## Task to complete
Copy out, exactly and with nothing else, the stretch of lines that starts at the line containing "Instruction: Click the Step" and finishes at the end of the data.

## Source information
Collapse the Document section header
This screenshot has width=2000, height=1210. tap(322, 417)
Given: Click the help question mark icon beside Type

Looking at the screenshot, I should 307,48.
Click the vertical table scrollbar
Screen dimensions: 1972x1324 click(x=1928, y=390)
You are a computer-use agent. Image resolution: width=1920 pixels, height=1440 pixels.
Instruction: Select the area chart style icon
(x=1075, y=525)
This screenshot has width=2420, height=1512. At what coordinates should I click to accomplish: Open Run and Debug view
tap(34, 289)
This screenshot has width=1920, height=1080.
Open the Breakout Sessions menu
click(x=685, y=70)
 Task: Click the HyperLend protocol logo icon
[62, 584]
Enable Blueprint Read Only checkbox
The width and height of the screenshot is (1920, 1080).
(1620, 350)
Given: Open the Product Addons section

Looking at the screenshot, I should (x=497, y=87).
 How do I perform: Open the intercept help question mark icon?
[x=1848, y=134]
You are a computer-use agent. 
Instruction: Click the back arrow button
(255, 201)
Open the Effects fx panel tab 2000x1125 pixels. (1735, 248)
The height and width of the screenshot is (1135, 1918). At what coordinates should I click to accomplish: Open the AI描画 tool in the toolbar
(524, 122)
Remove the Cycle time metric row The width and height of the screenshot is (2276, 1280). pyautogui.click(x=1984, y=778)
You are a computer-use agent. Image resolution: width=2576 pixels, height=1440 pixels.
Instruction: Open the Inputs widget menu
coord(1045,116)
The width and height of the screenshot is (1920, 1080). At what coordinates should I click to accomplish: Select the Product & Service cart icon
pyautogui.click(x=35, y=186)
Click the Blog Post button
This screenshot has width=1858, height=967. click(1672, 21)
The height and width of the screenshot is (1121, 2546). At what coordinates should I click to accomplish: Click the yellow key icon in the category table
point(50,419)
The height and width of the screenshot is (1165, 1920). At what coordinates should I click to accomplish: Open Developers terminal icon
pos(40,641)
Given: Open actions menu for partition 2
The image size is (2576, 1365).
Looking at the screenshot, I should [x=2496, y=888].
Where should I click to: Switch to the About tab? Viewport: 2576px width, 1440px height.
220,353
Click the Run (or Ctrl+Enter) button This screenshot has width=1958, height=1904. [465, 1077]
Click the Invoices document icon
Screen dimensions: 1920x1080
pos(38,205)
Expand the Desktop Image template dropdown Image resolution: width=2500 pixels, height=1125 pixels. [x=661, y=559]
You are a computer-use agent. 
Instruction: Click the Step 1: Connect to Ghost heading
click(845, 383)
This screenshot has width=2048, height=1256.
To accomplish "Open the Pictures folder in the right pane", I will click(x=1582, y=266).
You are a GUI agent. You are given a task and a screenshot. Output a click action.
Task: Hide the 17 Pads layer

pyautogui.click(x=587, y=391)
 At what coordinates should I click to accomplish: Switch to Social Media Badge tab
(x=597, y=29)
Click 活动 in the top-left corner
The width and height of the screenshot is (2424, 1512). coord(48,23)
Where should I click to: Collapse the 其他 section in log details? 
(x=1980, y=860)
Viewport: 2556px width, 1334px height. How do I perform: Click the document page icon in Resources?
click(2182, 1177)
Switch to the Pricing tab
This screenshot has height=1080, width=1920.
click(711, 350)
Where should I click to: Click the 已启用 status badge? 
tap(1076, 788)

## Answer for this exercise
Instruction: Click the Step 1: Connect to Ghost heading
click(845, 383)
This screenshot has width=2048, height=1256.
To accomplish "Open the Pictures folder in the right pane", I will click(x=1582, y=266).
You are a GUI agent. You are given a task and a screenshot. Output a click action.
Task: Hide the 17 Pads layer

pyautogui.click(x=587, y=391)
 At what coordinates should I click to accomplish: Switch to Social Media Badge tab
(x=597, y=29)
Click 活动 in the top-left corner
The width and height of the screenshot is (2424, 1512). coord(48,23)
Where should I click to: Collapse the 其他 section in log details? 
(x=1980, y=860)
Viewport: 2556px width, 1334px height. How do I perform: Click the document page icon in Resources?
click(2182, 1177)
Switch to the Pricing tab
This screenshot has height=1080, width=1920.
click(711, 350)
Where should I click to: Click the 已启用 status badge? 
tap(1076, 788)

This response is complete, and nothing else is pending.